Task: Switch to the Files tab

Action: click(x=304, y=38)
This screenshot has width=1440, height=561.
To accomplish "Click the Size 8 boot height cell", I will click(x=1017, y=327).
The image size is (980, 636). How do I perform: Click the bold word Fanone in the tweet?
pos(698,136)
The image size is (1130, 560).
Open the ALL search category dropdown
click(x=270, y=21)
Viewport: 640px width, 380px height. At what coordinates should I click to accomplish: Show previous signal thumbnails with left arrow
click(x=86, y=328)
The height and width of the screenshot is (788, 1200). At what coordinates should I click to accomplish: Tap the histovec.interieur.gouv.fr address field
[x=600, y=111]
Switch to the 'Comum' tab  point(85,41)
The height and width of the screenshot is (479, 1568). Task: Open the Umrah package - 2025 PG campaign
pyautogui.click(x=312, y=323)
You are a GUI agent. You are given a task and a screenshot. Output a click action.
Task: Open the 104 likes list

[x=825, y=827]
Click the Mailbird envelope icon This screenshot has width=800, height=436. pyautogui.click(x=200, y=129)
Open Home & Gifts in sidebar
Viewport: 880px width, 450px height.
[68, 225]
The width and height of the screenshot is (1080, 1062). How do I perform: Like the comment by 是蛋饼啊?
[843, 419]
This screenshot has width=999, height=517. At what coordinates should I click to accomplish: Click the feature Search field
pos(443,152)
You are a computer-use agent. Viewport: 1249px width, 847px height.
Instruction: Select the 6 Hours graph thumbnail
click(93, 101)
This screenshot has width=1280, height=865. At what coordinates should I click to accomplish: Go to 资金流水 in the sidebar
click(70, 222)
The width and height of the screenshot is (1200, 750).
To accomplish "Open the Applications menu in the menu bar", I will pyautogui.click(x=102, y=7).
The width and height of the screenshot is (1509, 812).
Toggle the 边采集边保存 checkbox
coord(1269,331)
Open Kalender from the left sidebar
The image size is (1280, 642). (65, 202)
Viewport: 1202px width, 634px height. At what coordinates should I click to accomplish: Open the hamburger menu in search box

########

◆ What the task requires: Each line above that contains "will" must be copied out.

◆ Response to this exercise:
To accomplish "Click the Size 8 boot height cell", I will click(x=1017, y=327).
To accomplish "Open the Applications menu in the menu bar", I will pyautogui.click(x=102, y=7).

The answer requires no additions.